#### TRECHO SELECIONADO
28 fevereiro, 2004
O túnel
Quando ainda criança, sempre tive a curiosidade de me aventurar à emoção de atravessar um túnel.
Havia no meu imaginário "Vencer a Montanha", poder ultrapassá-la usando os artifícios da inteligência.
Seria a glória!
O tempo encarregou em me dar esta oportunidade na chegada dos anos 70 no chamado "milagre brasileiro". Enchi-me de orgulho. Finalmente Porto Alegre também ganharia o status de cidade que possui um túnel.
Acompanhei a construção à distância.
Curioso!
Em vez de iniciarem a perfuração do túnel, presenciei uma enorme escavação. Removeram a terra de cima, implodiram a rocha de baixo o que fez transformar o local numa grande trincheira.
Então construíram uma caixa de concreto e depois entulharam tudo novamente frustrando minhas expectativas originais. Juro que se fosse eu, o engenheiro, os amigos me olhariam com aquele tradicional "tsc", "tsc" de desdém.
E assim surgiu o túnel com secção quadrada em vez daquilo que eu imaginara bonito e esbelto com o teto de abóbadas ovais.
Ali aprendi que a menor distância entre dois pontos nem sempre é uma linha reta.
No seu interior possui curvas com vias sinuosas exigindo a máxima atenção dos motoristas para que os carros não se toquem uns aos outros e toda esta obra desemboca bem na frente da Faculdade de Engenharia, instituição que é um dos meus orgulhos.
Pensei: é o modernismo.
E o tempo foi se passando.

(Registros de dados)
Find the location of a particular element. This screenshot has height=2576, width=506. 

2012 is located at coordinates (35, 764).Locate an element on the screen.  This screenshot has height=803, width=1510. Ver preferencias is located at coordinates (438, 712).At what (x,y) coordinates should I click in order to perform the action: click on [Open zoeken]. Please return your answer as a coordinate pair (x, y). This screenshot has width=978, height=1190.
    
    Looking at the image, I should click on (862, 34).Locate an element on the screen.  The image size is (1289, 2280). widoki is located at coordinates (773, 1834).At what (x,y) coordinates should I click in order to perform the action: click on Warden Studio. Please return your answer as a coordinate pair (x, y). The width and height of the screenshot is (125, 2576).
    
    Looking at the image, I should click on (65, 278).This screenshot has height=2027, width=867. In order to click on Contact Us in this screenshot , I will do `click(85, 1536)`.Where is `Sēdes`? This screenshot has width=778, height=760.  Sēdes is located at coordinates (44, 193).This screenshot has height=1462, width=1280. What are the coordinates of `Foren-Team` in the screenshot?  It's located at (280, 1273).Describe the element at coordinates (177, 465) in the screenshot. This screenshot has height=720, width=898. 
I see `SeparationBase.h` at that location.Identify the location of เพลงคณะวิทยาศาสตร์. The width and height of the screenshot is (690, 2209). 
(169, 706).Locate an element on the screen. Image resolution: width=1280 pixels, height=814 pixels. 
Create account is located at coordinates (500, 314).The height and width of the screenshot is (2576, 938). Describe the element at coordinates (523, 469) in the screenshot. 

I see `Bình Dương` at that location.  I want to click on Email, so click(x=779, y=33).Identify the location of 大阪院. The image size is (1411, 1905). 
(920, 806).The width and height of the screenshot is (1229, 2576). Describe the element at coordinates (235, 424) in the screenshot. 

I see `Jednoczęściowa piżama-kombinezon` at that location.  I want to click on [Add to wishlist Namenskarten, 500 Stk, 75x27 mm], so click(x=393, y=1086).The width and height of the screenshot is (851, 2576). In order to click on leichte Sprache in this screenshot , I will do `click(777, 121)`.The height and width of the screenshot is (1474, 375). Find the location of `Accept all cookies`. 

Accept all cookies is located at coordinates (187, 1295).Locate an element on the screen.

#### QUESTÕES DE LEITURA
**1.** Segundo o texto sobre o túnel, em frente a qual instituição a obra desemboca?
**2.** Prossiga o texto sobre o túnel a partir do ponto em que ele para.

#### RESPOSTAS
**1.** Bem na frente da Faculdade de Engenharia.

**2.**
Hoje, toda vez que por lá transito sinto uma angústia, e assim como eu, todos motoristas pisam no acelerador em alucinante carreira para chegar de uma vez ao outro lado, visto que, em tempos de estiagem, pingos d´água caem sob o teto dos carros e quando chove, despencam pequenas cachoeiras o que dá a impressão que logo, logo, tudo vai desabar.
O som estridente dos canos de descarga; a fuligem nas paredes; a ausência de iluminação. Pura escuridão.
Meu túnel se transformou numa caverna. Ótimo local para fazer um filme de terror.
Demorei um pouco mas aprendi na prática, literalmente, o que sempre queriam dizer com "A luz no fim do túnel".
E eu me pergunto, não podiam dedicar ao local o nome de algum militar, General, quando o construíram, em vez do dogma da concepção da Virgem Maria para aquele buraco imundo e feio?
No final, lhe deram o nome de Túnel da Conceição.
Mas nem tudo está perdido.
Minha cidade é linda.
E como disse o Érico Veríssimo: Tem ruas, parques e jardins. Tem até uma Orquestra Sinfônica.
Isso ele disse, antes de iniciarem sua construção.